Se na formulação marxista o trabalho é o ponto de partida do processo de humanização do ser social, também é verdade que, tal como se objetiva na sociedade capitalista, o trabalho degradado e aviltado, torna-se estranhado. O que deveria se constituir na finalidade básica do ser social_ a sua realização no e pelo trabalho é pervertido e depauperado.”

                                 

                               (Lukács apud Ricardo Antunes, 1953, p. 126).

 

A êxtase no absorvimento do breve instante interrompido de ações suspensas num intervalo marcado, para o embevecimento de um tempo ocioso, demorado consigo mesmo é vivenciado de modo transbordante pelo personagem Samuel do texto Pausa de Moacir Scliar.

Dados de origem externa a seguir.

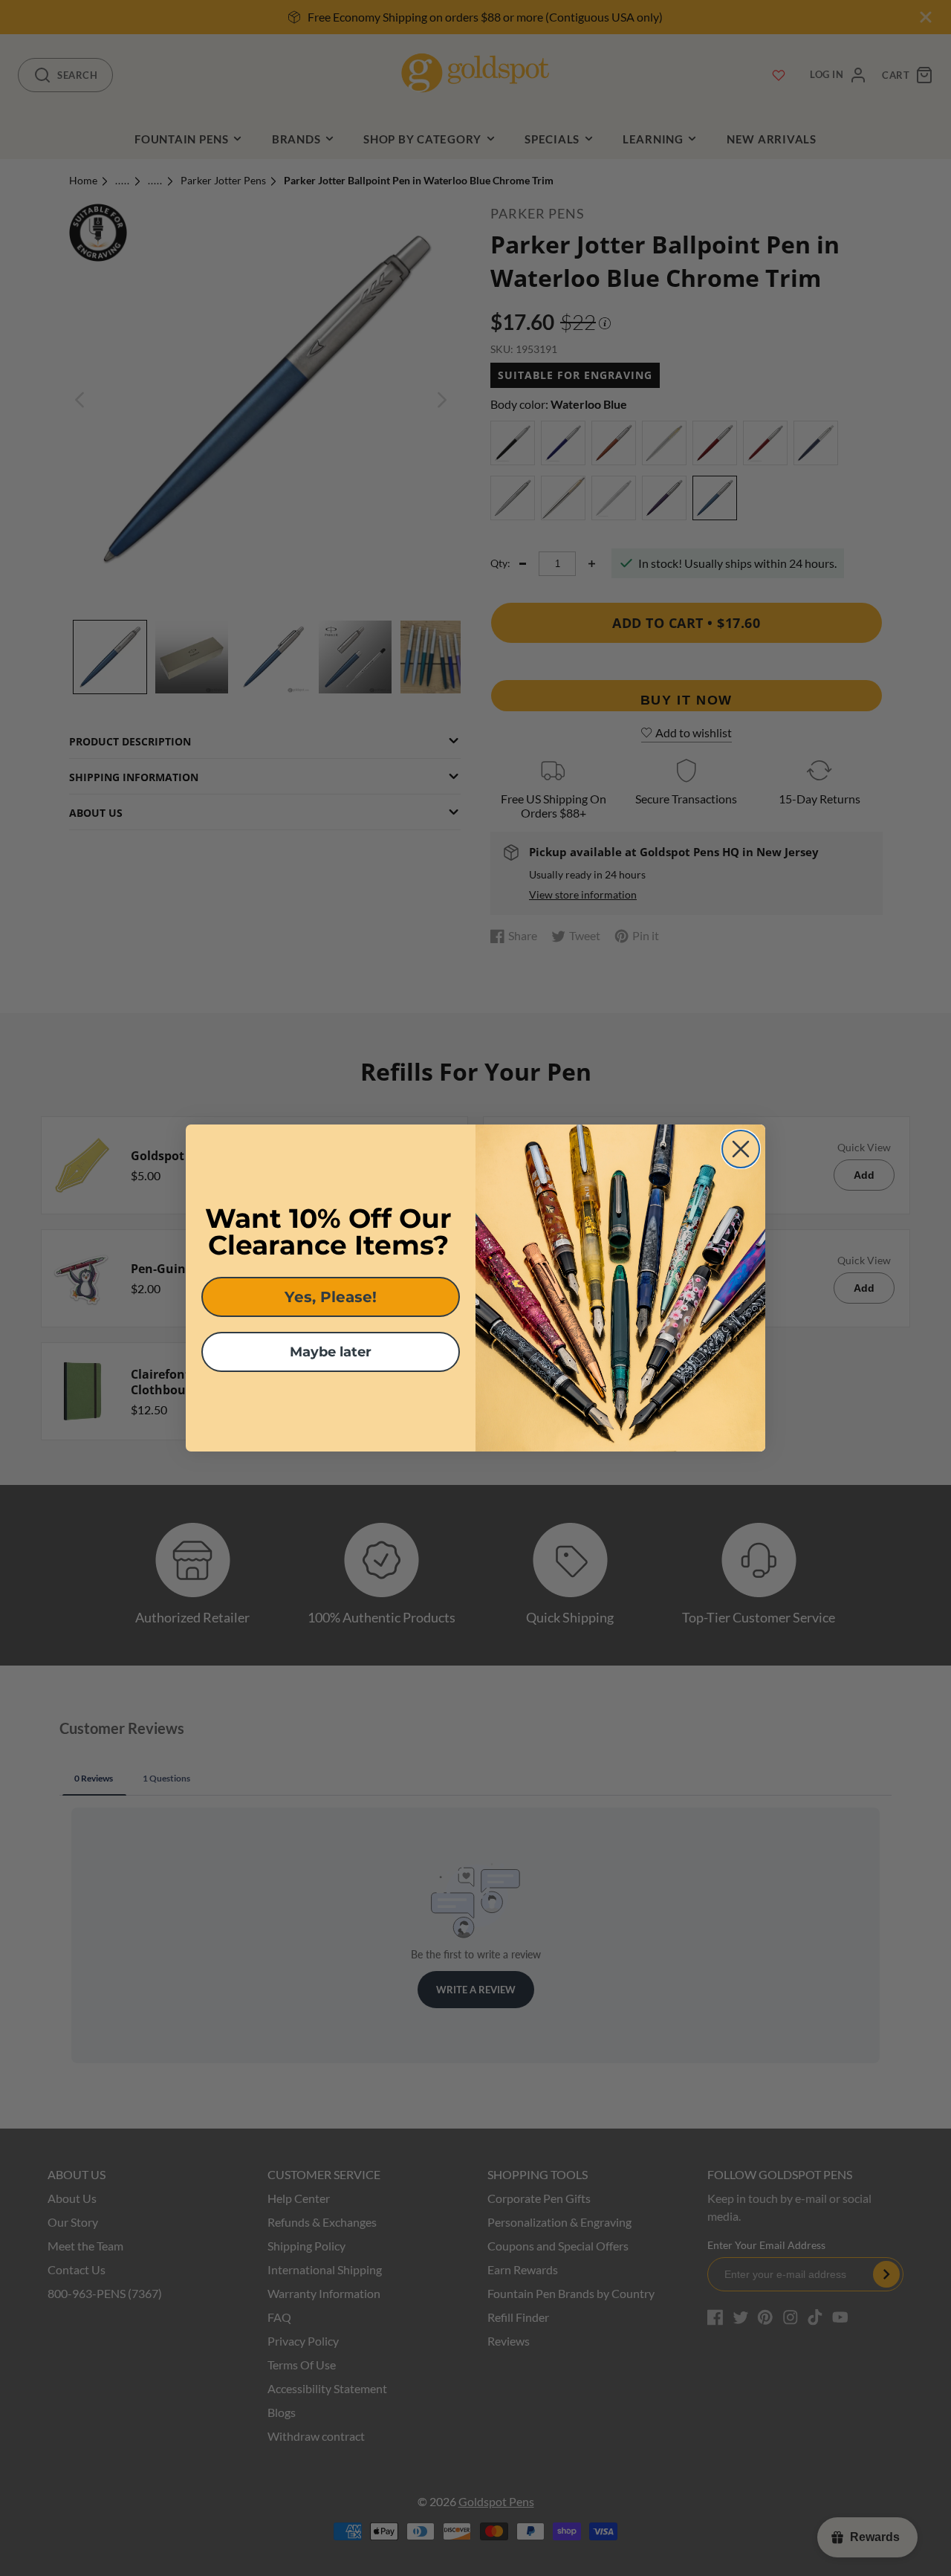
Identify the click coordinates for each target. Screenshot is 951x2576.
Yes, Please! (331, 1297)
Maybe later (330, 1352)
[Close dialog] (740, 1149)
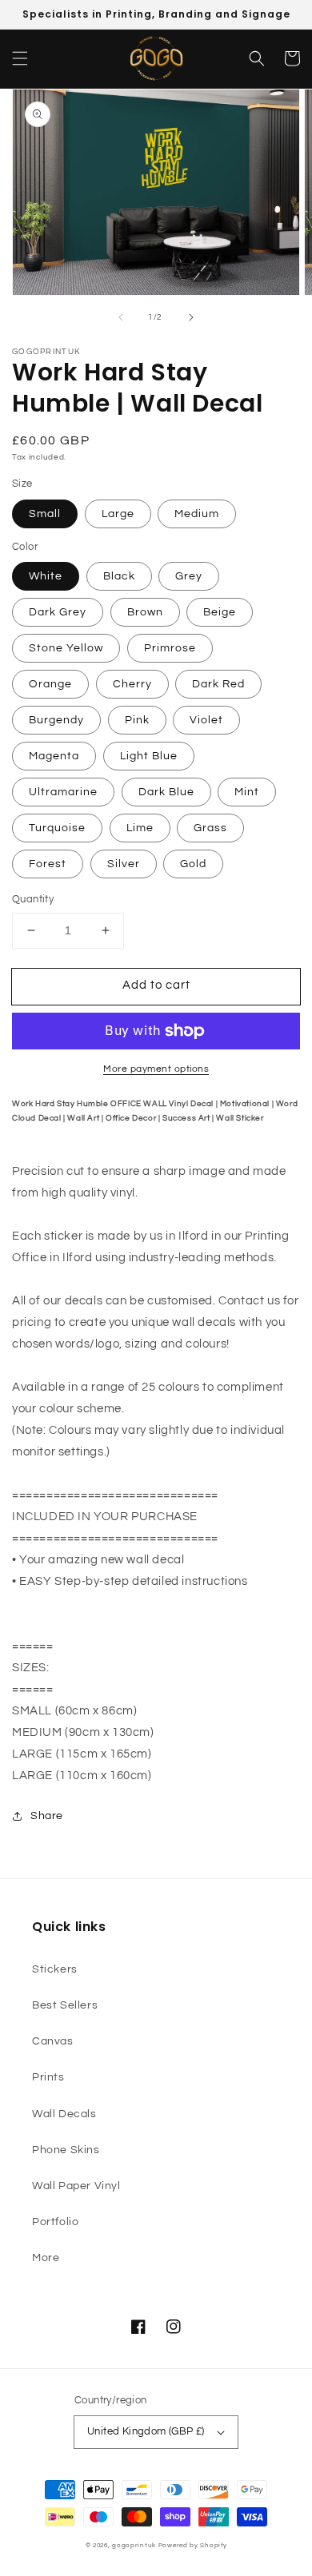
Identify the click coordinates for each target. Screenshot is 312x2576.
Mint (246, 792)
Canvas (53, 2041)
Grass (210, 828)
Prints (48, 2077)
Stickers (55, 1969)
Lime (140, 828)
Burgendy (56, 720)
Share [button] (46, 1816)
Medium (196, 514)
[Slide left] (120, 317)
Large (118, 514)
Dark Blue (166, 792)
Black (119, 576)
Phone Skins (66, 2150)
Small (45, 514)
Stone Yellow (66, 648)
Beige (219, 612)
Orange (50, 684)
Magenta (54, 756)
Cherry (132, 684)
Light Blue (149, 756)
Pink (137, 720)
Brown (145, 612)
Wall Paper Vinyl (76, 2186)
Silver (123, 864)
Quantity (33, 899)
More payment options (156, 1069)
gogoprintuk (134, 2545)
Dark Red (218, 684)
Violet (206, 720)
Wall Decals (64, 2114)
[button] (20, 58)
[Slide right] (191, 317)
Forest (47, 864)
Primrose (170, 648)
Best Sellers (65, 2005)
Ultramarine (63, 792)
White (45, 576)
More (45, 2257)
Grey (188, 576)
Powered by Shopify (192, 2545)
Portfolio (55, 2222)
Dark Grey (57, 612)
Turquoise (57, 828)
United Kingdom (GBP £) (146, 2431)
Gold (193, 864)
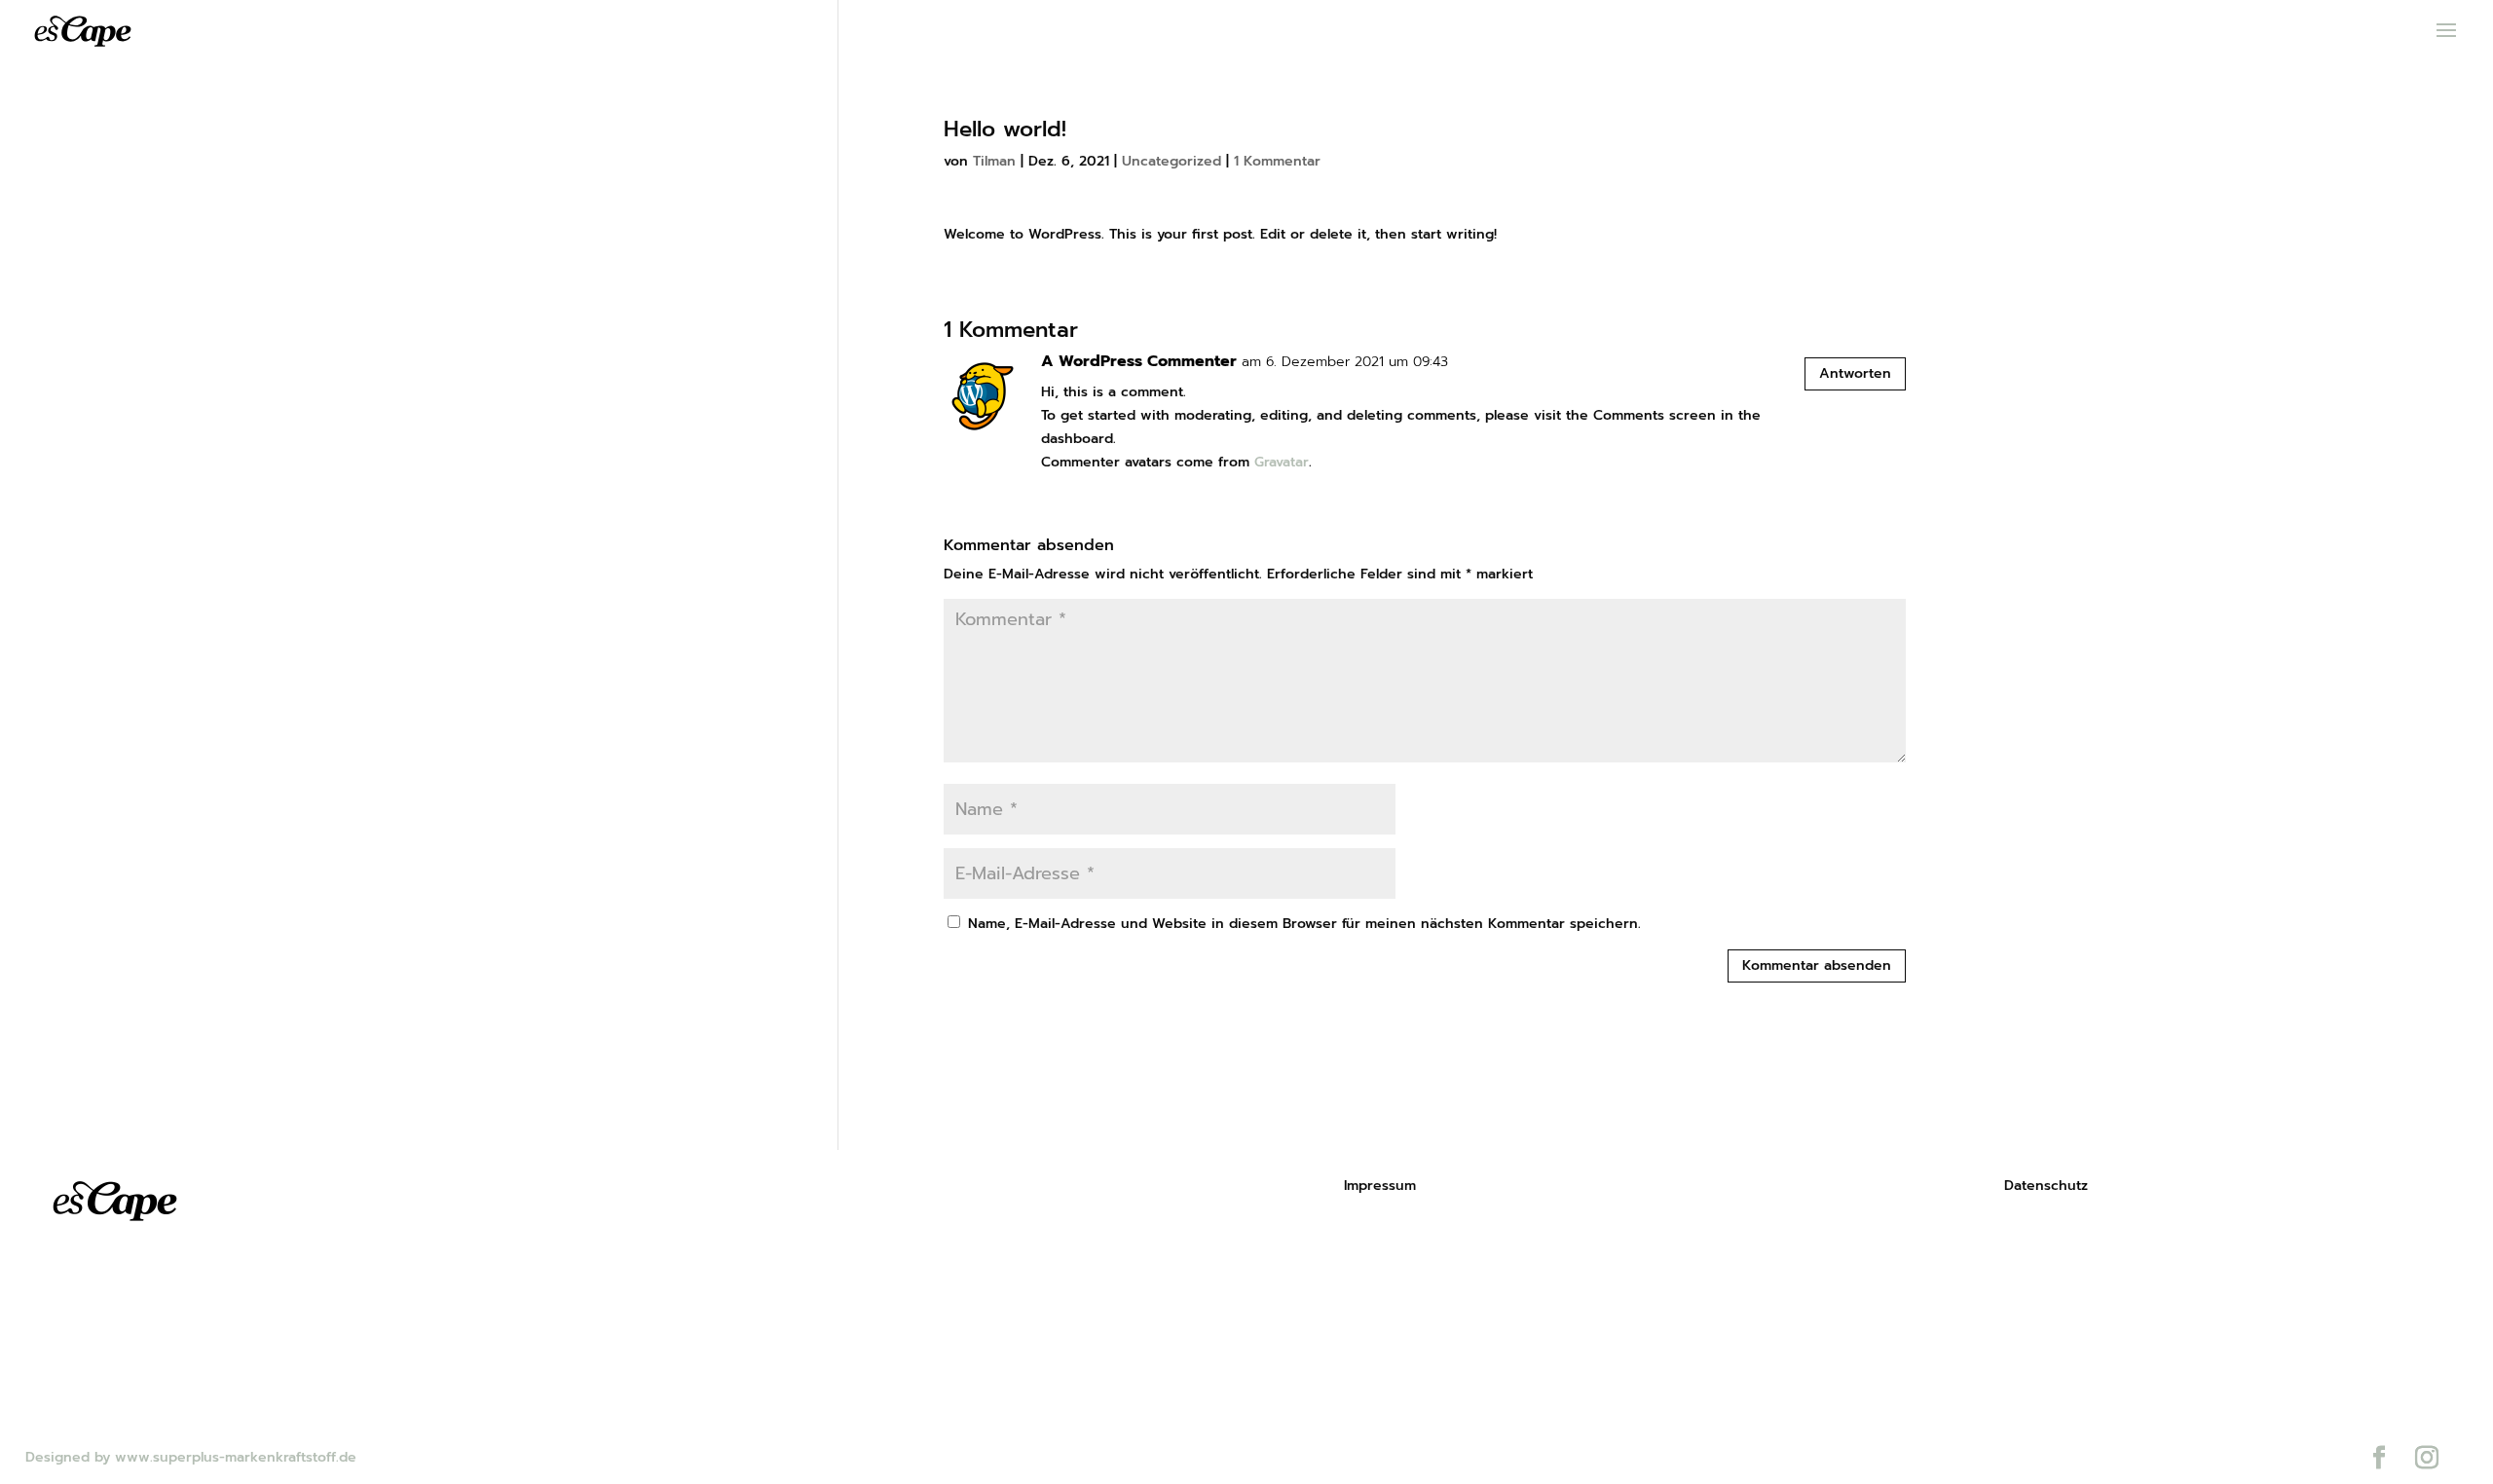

O fetichismo do descanso, do parar, da recorrente e reiterada porque falseada pausa, encarna um momento ritualístico cujos atos objetivos, rápidos e precisos traduzem a expressão de uma fuga acelerada do personagem cujo momento preparatório de iminente evasão desse mundo real, para um pseudo- mundo: o da tranqüilidade, da paz, do silêncio, do não sofrimento, encerra a amplitude deste cenário antecipatório de emoções, sentimentos e experiências paradoxais. O que pode ser exemplificado no seguinte trecho: “Ás sete horas... Samuel saltou da cama, correu para o banheiro, fez a barba e lavou-se. Vestiu-se rapidamente e sem ruído” [1].

Preliminarmente, Samuel ao levantar é apresentado numa seqüência de atividades intercaladas realizadas de forma ascendente e ininterrupta, referência vital da almejada velocidade futurista, presentificadas no texto a partir de expressões encurtadas pela ação simples e contundente. Dono de uma “fronte calva” apesar de “jovem”, possuia “espessas sombracelhas, a barba... uma sombra azulada” formando em sua face um retrato sombrio de sua própria alma cindida no tempo e no espaço moderno. No 2° momento ocorre uma economia do tempo, Samuel usufrui deliberadamente de sua suposta liberdade, comumente subjugada pela tecnicidade da realidade objetiva.

 

As ruas ainda estavam úmidas de cerração. Samuel tirou o carro da garagem. Guiava vagarosamente; ao longo do cais, olhando os guindastes, as barcaças atracadas. Estacionou o carro numa travessa quieta[2].

 

No terceiro momento entra em cena a subjetividade de Samuel, materializada na versão do personagem Isidoro. Dois nomes, dois homens convivendo em único ser dilacerado por essa dualidade, e nessa luta de duas instâncias deflagradoras da existência humana, observamos, analogamente a subjetividade Isidoriana subserviente e regulada face à tecnicidade e objetividade do Samuel.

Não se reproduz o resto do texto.